Grebmeier Forget définit avec LA CHANDELEUR une identité au croisement des termes culturels disponibles et de la posture de l’artiste. Une nouvelle identité qui se forme dans l’action. Ni émancipée ni soumise, cette identité se manifeste à même le contexte et la structure de son énonciation. Le corps se performe, mais c’est la performance qui exprime l’identité.

BIBLIOGRAPHIE

BUTLER, Judith. 2005. TROUBLE DANS LE GENRE. Paris : Éditions de la découverte, p. 59-110.
HO, Stacey et Randy GLEDHILL, «La présentation de l’art performance au Canada aujourd’hui», INTER ART ACTUEL, no 115, p.8-11.
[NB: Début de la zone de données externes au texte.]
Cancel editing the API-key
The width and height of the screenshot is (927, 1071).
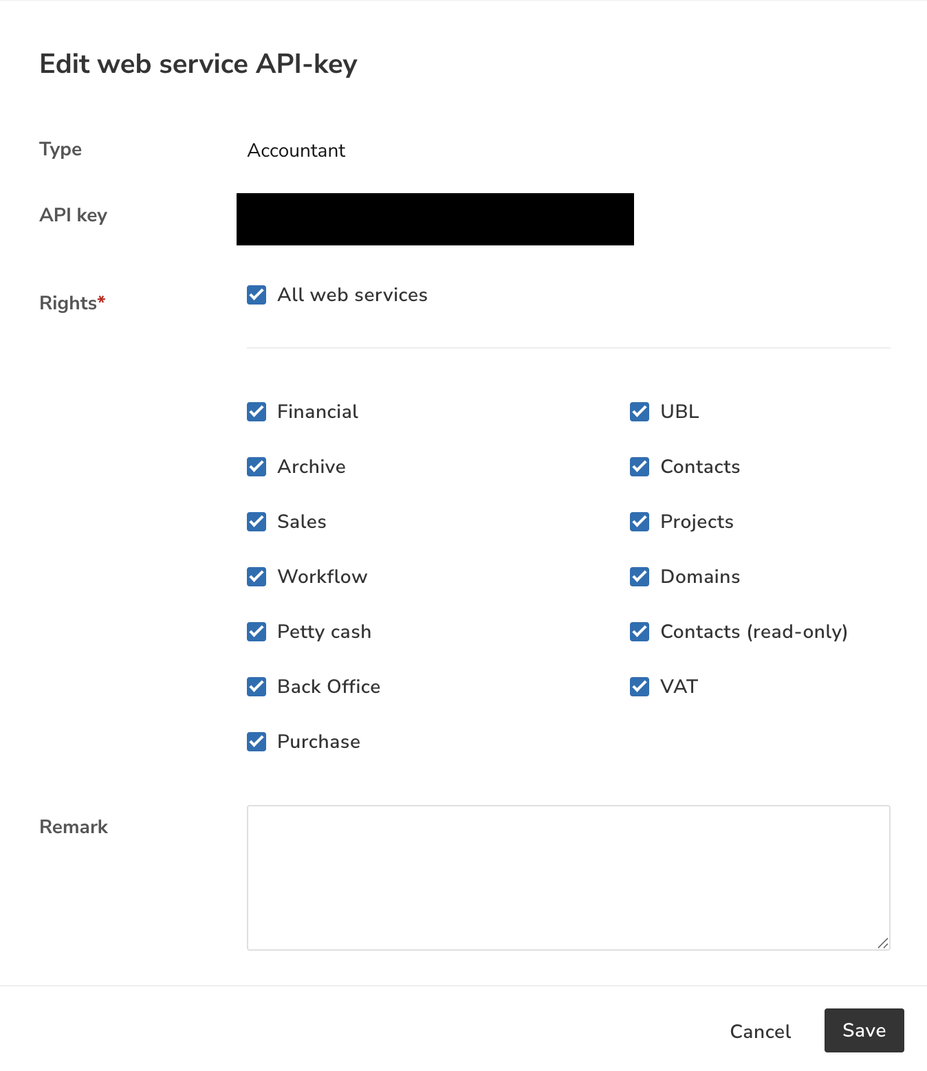pyautogui.click(x=761, y=1031)
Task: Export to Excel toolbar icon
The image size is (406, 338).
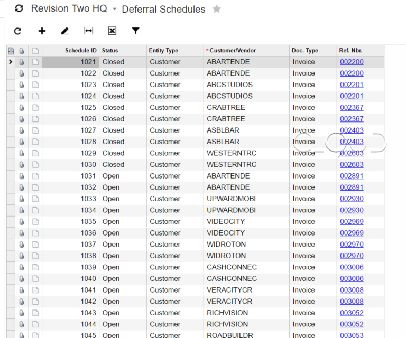Action: [x=112, y=31]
LAMY, Jonathan. 2013. «Documentation et transformance». INTER ART ACTUEL, no 115, p. 27-29.
NOCHLIN, Linda. 1999. «Memoirs of an Ad Hoc Art Historian». REPRESENTING WOMEN. Londres: Thames & Hudson, p. 7-33.
TOUVA. 2013. «Un lexique momentané, provisoire, non prévisible, indéterminé, quantique». INTER ART ACTUEL, no 115, p. 24-26.
WILSON, Sarah. 1995. «Féminités-Mascarades». FÉMININMASCULIN. LE SEXE DANS L’ART, Paris : Éditions du Centre Georges Pompidou, Gallimard/Electa, p. 291-302.